All this as a preamble to an interesting article in the New York Times called Has Fiction Lost It's Faith? about how faith is or isn't represented in fiction these days. I love fiction as a way to ponder the meaning of my existence, but I do notice that faith is nearly always dismissed, or demeaned in the societal narrative these days. There are some wonderful fiction writers, including Marilynne Robinson, who write of faith in their characters lives in a profound and honest way, but they are fewer and farther between.

Are you a fiction reader? Is your reading simply entertainment, or a window on deeper truths? Do you appreciate the narrative aspect of scripture -- Leviticus and a few other books aside? Can you accept the tension between an non-literal reading of the bible and the life-changing value of its message?


IanD said...

Firstly, I love this:"We are to neither dismember scripture as liberals tend to do, or embalm it as the conservatives are inclined." This really crystallizes something I've been struggling to articulate for some time.

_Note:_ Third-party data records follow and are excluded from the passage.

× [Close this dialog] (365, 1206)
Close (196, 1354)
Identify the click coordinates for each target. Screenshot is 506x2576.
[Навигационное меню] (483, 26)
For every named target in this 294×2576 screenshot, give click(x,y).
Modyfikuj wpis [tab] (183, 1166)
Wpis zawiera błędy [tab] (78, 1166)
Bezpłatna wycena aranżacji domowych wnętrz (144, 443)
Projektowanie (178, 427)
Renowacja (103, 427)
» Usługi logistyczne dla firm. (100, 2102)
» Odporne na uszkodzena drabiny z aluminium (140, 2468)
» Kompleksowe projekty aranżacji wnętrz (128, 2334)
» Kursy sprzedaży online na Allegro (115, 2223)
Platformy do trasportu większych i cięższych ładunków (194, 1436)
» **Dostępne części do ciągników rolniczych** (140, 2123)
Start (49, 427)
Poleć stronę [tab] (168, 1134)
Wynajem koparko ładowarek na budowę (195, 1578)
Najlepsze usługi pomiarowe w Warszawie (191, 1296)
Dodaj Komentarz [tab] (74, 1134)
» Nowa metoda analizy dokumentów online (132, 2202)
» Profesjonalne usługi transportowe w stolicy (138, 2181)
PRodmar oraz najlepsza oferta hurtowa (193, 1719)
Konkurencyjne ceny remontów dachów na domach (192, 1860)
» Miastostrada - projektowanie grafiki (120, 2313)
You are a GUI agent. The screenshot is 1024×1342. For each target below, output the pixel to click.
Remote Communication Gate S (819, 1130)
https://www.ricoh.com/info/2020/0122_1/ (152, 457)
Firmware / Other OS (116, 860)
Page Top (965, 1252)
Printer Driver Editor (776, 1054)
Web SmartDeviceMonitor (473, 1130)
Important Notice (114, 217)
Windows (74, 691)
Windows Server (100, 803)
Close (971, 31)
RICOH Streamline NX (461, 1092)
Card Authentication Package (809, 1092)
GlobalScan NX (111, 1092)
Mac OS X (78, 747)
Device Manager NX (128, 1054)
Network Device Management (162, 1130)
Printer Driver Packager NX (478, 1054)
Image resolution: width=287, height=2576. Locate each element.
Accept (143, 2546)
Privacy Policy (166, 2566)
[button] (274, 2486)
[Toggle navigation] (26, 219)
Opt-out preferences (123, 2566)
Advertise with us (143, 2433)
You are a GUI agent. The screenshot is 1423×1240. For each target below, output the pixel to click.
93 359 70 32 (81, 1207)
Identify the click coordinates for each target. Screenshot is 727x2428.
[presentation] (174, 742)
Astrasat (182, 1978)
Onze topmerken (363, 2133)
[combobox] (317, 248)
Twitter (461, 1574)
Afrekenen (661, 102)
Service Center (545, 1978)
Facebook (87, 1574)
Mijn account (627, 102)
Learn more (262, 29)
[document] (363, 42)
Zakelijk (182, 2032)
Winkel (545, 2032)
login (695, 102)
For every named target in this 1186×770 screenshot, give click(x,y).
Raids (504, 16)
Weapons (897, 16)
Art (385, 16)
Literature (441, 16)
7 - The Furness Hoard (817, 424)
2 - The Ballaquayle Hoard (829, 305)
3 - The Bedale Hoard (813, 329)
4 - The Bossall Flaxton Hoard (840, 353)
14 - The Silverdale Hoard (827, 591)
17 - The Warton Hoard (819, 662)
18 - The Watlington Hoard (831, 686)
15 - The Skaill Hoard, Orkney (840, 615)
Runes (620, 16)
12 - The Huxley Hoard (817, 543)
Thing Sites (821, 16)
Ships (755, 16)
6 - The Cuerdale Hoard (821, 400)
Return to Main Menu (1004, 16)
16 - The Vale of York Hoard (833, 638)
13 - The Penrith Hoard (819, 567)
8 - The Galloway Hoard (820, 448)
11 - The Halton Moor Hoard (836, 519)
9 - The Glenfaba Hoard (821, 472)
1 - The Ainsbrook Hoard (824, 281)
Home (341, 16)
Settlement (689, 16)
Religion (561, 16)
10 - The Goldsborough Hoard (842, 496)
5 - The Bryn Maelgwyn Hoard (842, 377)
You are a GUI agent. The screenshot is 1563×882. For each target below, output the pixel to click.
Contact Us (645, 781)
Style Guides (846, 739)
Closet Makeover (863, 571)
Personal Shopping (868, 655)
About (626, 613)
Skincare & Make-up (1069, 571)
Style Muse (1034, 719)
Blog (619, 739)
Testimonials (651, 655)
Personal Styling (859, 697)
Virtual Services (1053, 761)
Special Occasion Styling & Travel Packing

Secondly, I can see where you're going with respect to faith and fiction. I tend to lean more toward history and poly-sci., but these days I see more faith-themed stuff on CMT or in Springsteen tunes than I do in anything fictional I've read lately.

Food for thought, as always!

willowjakmom said...

I am a huge fiction reader and I definitely use it as an escape, but it has to have some 'meat on its bones'.

I almost resent the fact that if there is any reference to someone's Christian faith, then the book finds itself categorized as "Christian literature". I am a part of an online book group and have been connected with a group of women from the U.S. for the past 12 years. The books that come up for discussion often include "Christian Lit" titles, that I can only buy from Christian book stores. Oftentimes, my friends have to mail me up the copies from the States because I can't get them in Canada and the girls are always surprised that Canadian bookstores don't carry them. It makes me wonder if writers and publishers are afraid to include these themes in their books because it might offend someone. By tagging it as Christian, then at least people get the heads-up before cracking the book open, lest they feel duped into being victims of a Christian who is trying to 'save' them. *insert my eye roll here*

Laura said...

I can't seem to read just "fluff" anymore . I guess it as you say , finding understandings of life through the fictional characters and their experiences that makes reading so rich for me.
When I think of Christian Lit I think of a twirly rack in an American grocery store filled with romance novelettes and James Dobson....obviously I haven't pursued this genre very deeply.
I do feel quite a tension at times as a non literalist....but it is in that very struggle that strength and deeper understanding can be found, I believe.